Medallion Financial Corp., or the Company, is a finance company organized as a Delaware corporation that reports as a bank holding company, but is not a bank holding company for regulatory purposes. The Company conducts its business through various wholly-owned subsidiaries including its primary operating company, Medallion Bank, or the Bank, a Federal Deposit Insurance Corporation, or FDIC, insured industrial bank that originates consumer loans, raises deposits, and conducts other banking activities. The Bank is subject to competition from other financial institutions and to the regulations of certain federal and state agencies, and undergoes examinations by those agencies. The Bank was formed in May 2002 for the purpose of obtaining an industrial bank charter pursuant to the laws of the State of Utah. The Bank originates consumer loans on a national basis for the purchase of recreational vehicles (“RVs”), boats and other consumer recreational equipment and to finance home improvements such as replacement windows and roofs. Prior to 2014, the Bank originated commercial loans to finance the purchase of taxi medallions, all of which are serviced by the Company.
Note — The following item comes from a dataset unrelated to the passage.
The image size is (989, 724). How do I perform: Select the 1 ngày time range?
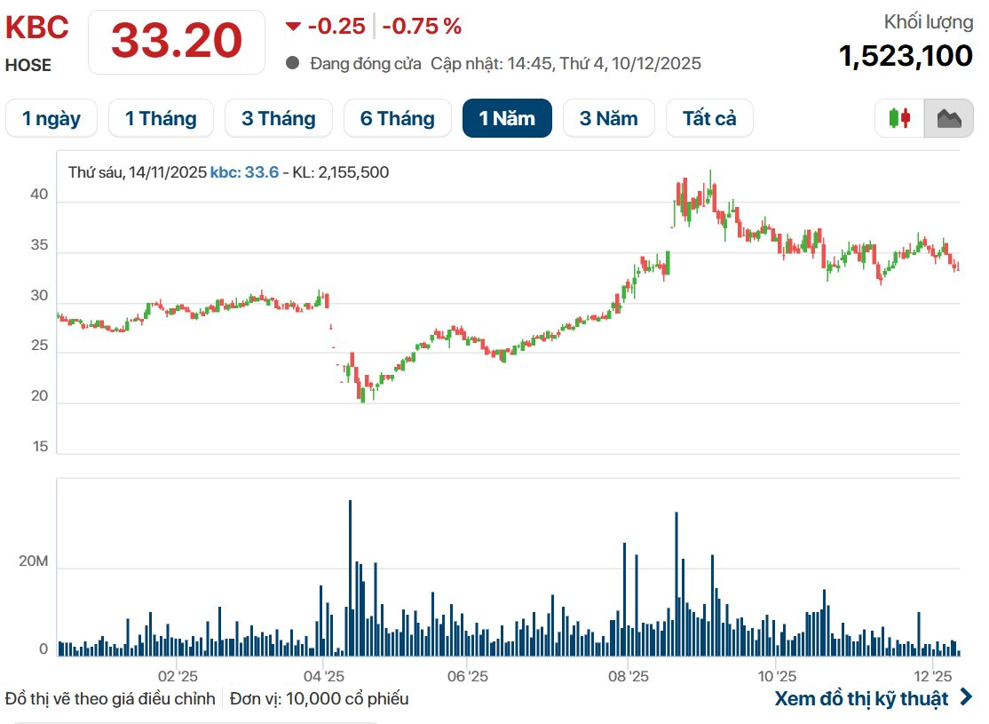click(x=51, y=118)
The loans are financed primarily with time certificates of deposits, which are originated nationally through a variety of brokered deposit relationships.

The Company also conducts business through its subsidiaries Medallion Capital, Inc., or MCI, a Small Business Investment Company, or SBIC, which conducts a mezzanine financing business; Medallion Funding LLC, or MFC, an SBIC, which originates and services medallion and commercial loans; and Freshstart Venture Capital Corp., or FSVC, an SBIC that originated and services medallion and commercial loans. MCI, MFC, and FSVC, as SBICs, are regulated by the Small Business Administration, or SBA. MCI and FSVC are financed in part by the SBA.

In 2019, the Bank began building a strategic partnership program that targets relationships with financial technology, or fintech, companies. The Bank entered into an initial partnership in 2020 and a second partnership in 2021, and continues to explore opportunities with additional fintech companies.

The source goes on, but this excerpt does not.